Musto: It's a double-edged sword, yeah [laughs].
Matties: They're like, "What the hell? Why are you doing it like that, Bob?"
Musto: They're very protectionist. For management teams who are looking at reducing cycle time and improving efficiency, this was the way to do it. You put two or three people on a design and let them crank away. A lot of the designs today are built up of IP blocks. This allows them to go work on the GPU section, the MPU section, or whatever section of the design that can be separated and partitioned so designers can collaborate and get the project completed quicker. Then you have the higher level of abstraction where you have all these multiple boards in the same system that all need to talk to each other to some extent.
Matties: What would you say to a designer who walked up and said, "I'm a designer. What's the best piece of advice you could give me?"
Musto: Obviously, I think it's all about broadening your experience and opening your mind to doing things differently and in new ways. It's really vital and critical, whether you're a design engineer or a PCB layout guy, to extend your reach beyond just your particular function. As a PCB designer, you need to start incorporating simulation analysis and more verification checks into your world to make you more valuable as an individual. As a design engineer, you need to understand simulation, analysis, verification, and even board design, in order to increase your value within the enterprise, beyond your specific job function.

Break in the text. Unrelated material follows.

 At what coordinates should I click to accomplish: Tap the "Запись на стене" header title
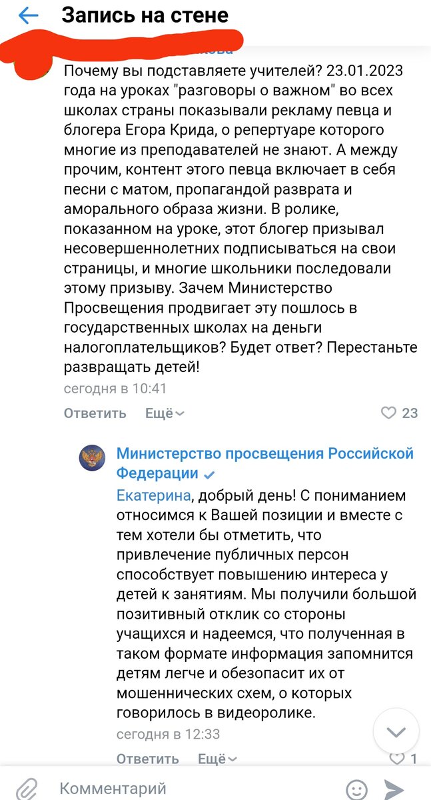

Matties: With the average age of designers though, does the phrase “teach an old dog a new trick” come into play?
Musto: Exactly. We face this all the time, absolutely.
Matties: If I look for the youth in design, do I have to look oversees? Is that where the design boom is going on in terms of demographics?

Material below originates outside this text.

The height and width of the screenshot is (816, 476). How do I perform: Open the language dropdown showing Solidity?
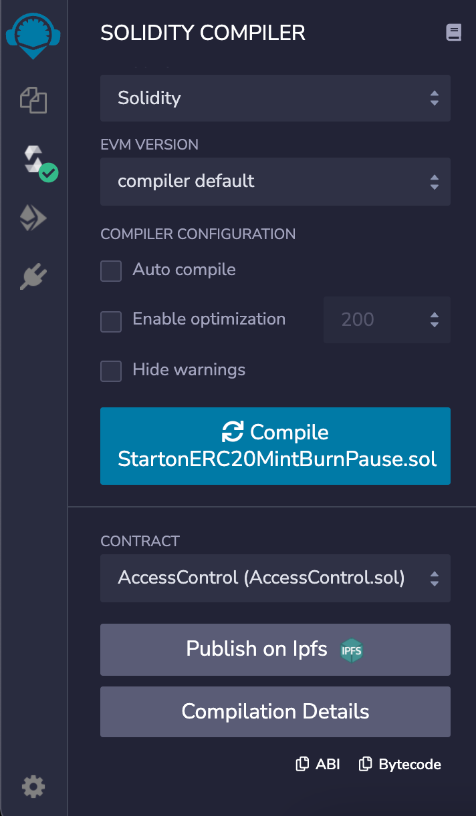coord(275,98)
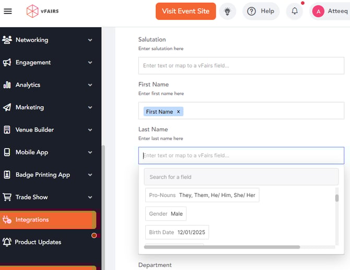Click the Trade Show cart icon
350x270 pixels.
click(x=7, y=198)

Musto: That's correct. I think that's another factor in driving the change in the way companies work. The PCB design community is definitely an aging community, and we actually have studies that show there aren't enough people to fill the spots that are being vacated by this generation of PCB layout designers. Again, some of the PCB design task is falling back onto the design engineers.
Matties: What's the impact of that? What do you think the impact of that will be in 10–20 years?
Musto: We've talked about it for 30 years where we’ve said that the design engineer is going to take over the PCB design task, and it's really never come to fruition. We are in the cusp of that happening where the board design process responsibility is shifting more to the engineer. I believe on the back end of that you'll have people who are manufacturing experts or those who take the enterprise design and pull it together. It's going to elevate everybody's role where they need to play at a different level.
It's going to drive changes in the tools as well. Now you're going to have tools that will be more intuitive to use. There’ll be designers using their tools for short periods of time, so when they need that tool again, it has to be intuitive enough for them to pick it up right away. We also need to increase the levels of automation because they're not going to want to do everything manually. So as this shift is starting to happen, we're working very hard to make sure that the tools are ready.
Matties: Do the marketing or presentation between Asia, and China in particular, and America differ dramatically? Are their values different in terms of what they're seeking?
Musto: We see the work environment is very differently in Asia than we do here in the United States. In Asia we tend to still see companies using manual and resource and time-intensive methods of getting designs completed; for example, multiple people on a single design. It seems that Asia’s priorities rely less on automation and more on interactive design efficiency.